On the flip side, the three-time Emmy winner would sometimes sink into a terrible depression. “I was a truly loving mom, but I didn’t have the tools to do the job,” confessed the actress, who would sometimes not be able to get out of bed for days. “Watching someone suffer so deeply that they consider ending their life is hard,” says Mack, who adds his mother’s dark moods often accompanied the completion of an acting job. “She would put all her energy into the job, but its end would be a letdown,” he explained.
His father, John, held the family together. “Beyond the shadow of a doubt, his presence in my mom’s life kept her alive and made Sean and I into well-rounded people,” Mack says. “He had the patience to help her exorcise the demons that she’d been carrying for a long time.”

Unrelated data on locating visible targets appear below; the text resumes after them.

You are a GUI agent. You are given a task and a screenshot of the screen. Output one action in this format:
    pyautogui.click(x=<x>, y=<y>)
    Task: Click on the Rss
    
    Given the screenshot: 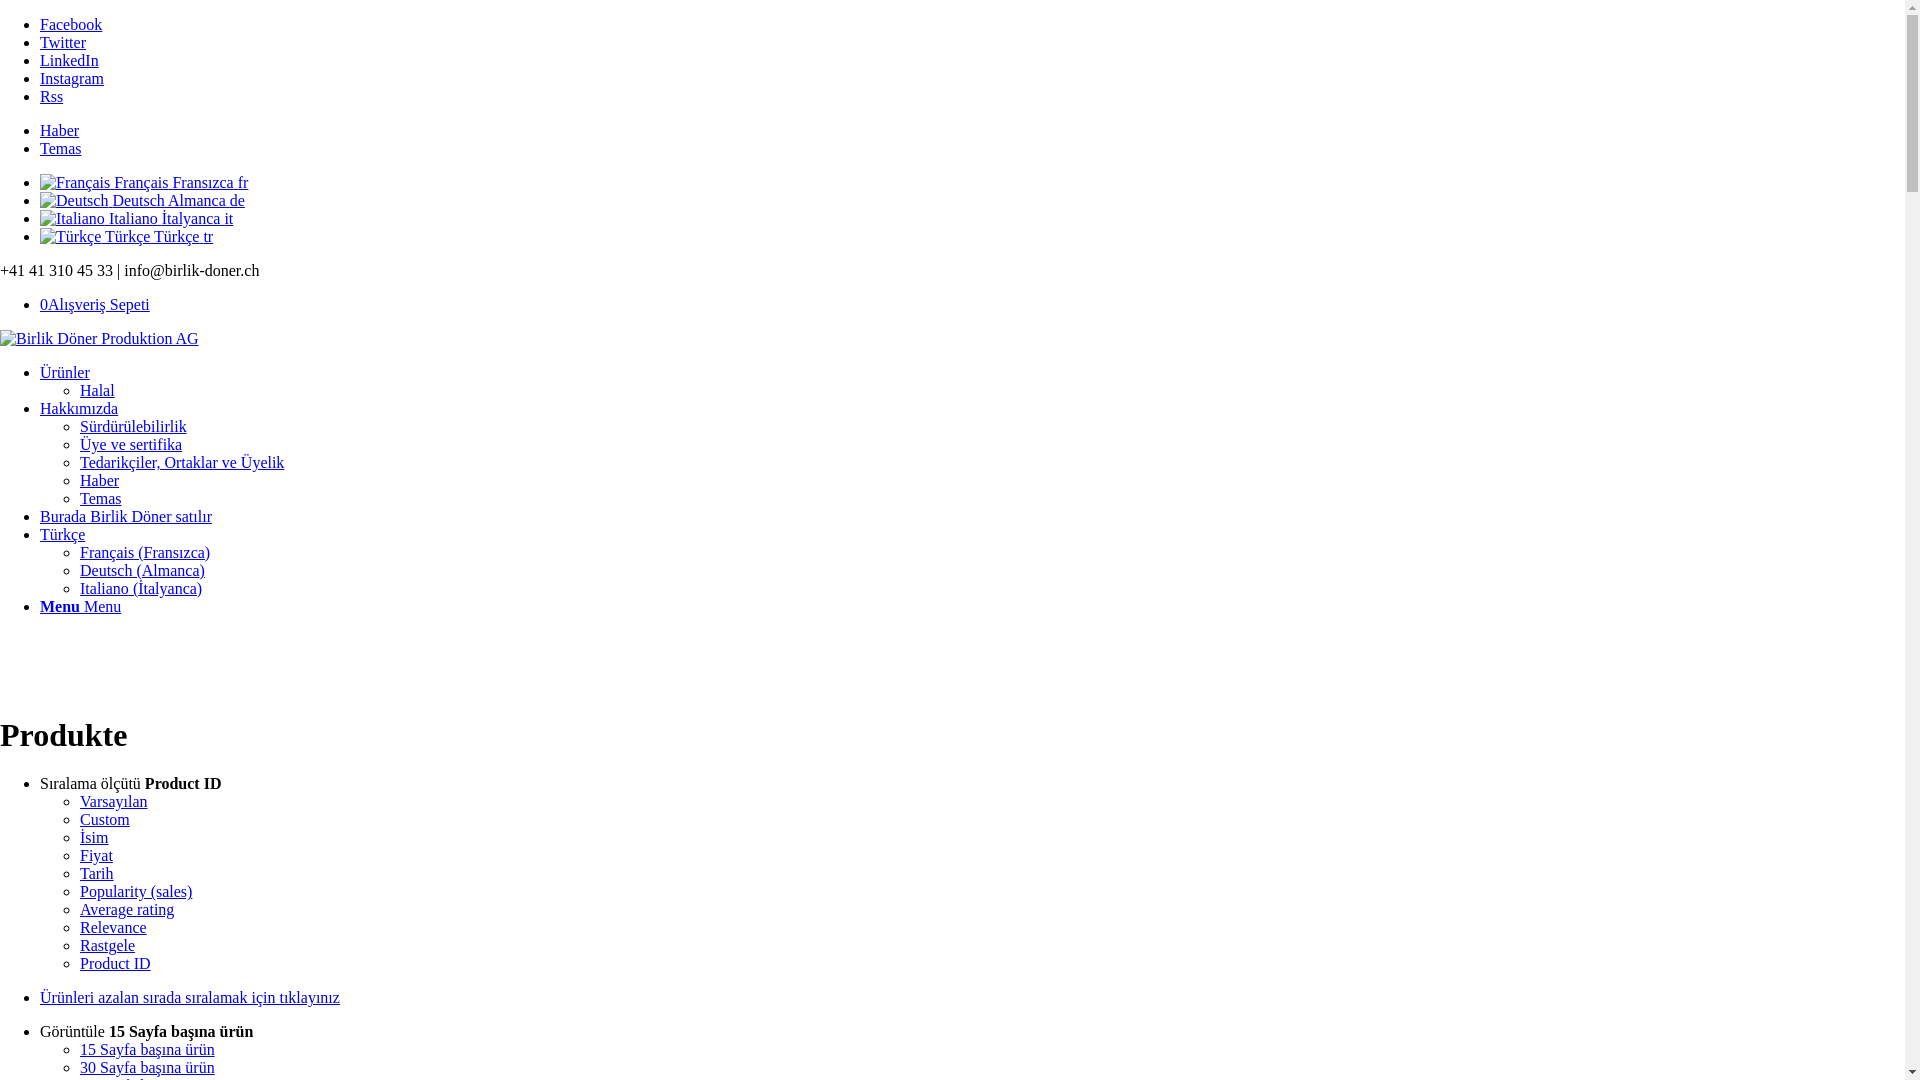 What is the action you would take?
    pyautogui.click(x=52, y=96)
    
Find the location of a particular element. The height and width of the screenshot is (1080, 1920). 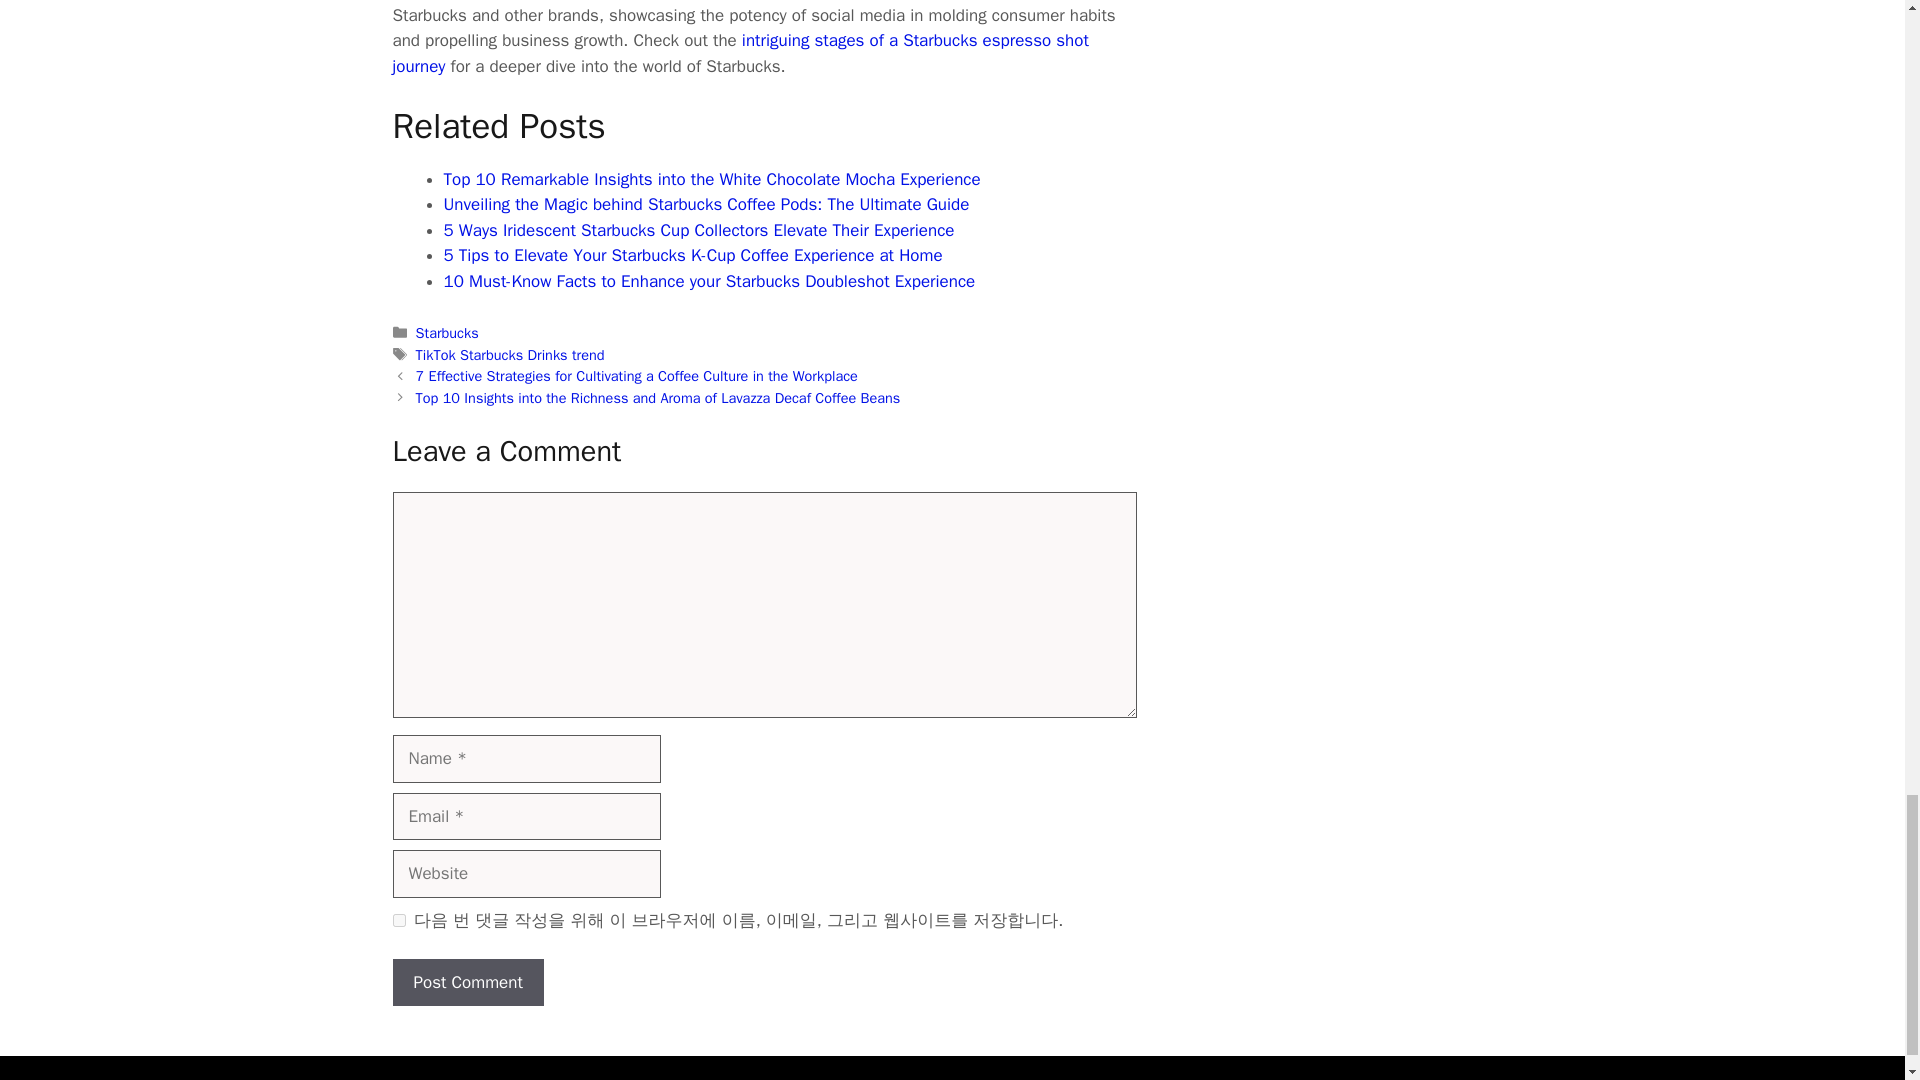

A psychiatrist John found finally arrived at a diagnosis of what was then known as manic-depression in 1982. Patty began therapy and was prescribed lithium to stabilize her moods. “It was a seminal moment in her life. She had been running from this crazy thing inside her,” Mack says. “Having a name for it meant she was going to be OK.”
Although her marriage to John ended in 1985, he remained a “rock-steady” presence in all their lives. “The breakup was healthy for both of them,” says Mack.
A Peaceful Place
In 1985, Patty became the second woman elected as president of the Screen Actors Guild, but Hollywood started to feel less important after she fell in love with Michael Pearce, an Army sergeant she met on a film set. The pair wed in 1986, moved to Michael’s native Idaho, and adopted their son, Kevin, in 1988. “She ended up with her soulmate,” says Mack. “I think at that point, she was ready to have a normal life. She could go to the market, focus on meal planning, take out the trash, have coffee on the porch, and chat with her neighbors. It was an exciting time because she finally got what she always wanted: normalcy.”
Patty remained an outspoken mental health advocate and took periodic acting jobs until her passing at age 69 in 2016. She also wrote two more books, including 1992’s A Brilliant Madness: Living With Manic-Depressive Illness.
“Her greatest accomplishment was the amount of awareness she raised,” Mack says. “You know, an Academy Award is nice, the Emmys and Golden Globes are nice, but saving people’s lives is much more meaningful than any award. There are people alive today that would not be here had my mom not told her whole story. That’s worth a lot more than a trophy, and it doesn’t take up space on your mantel.”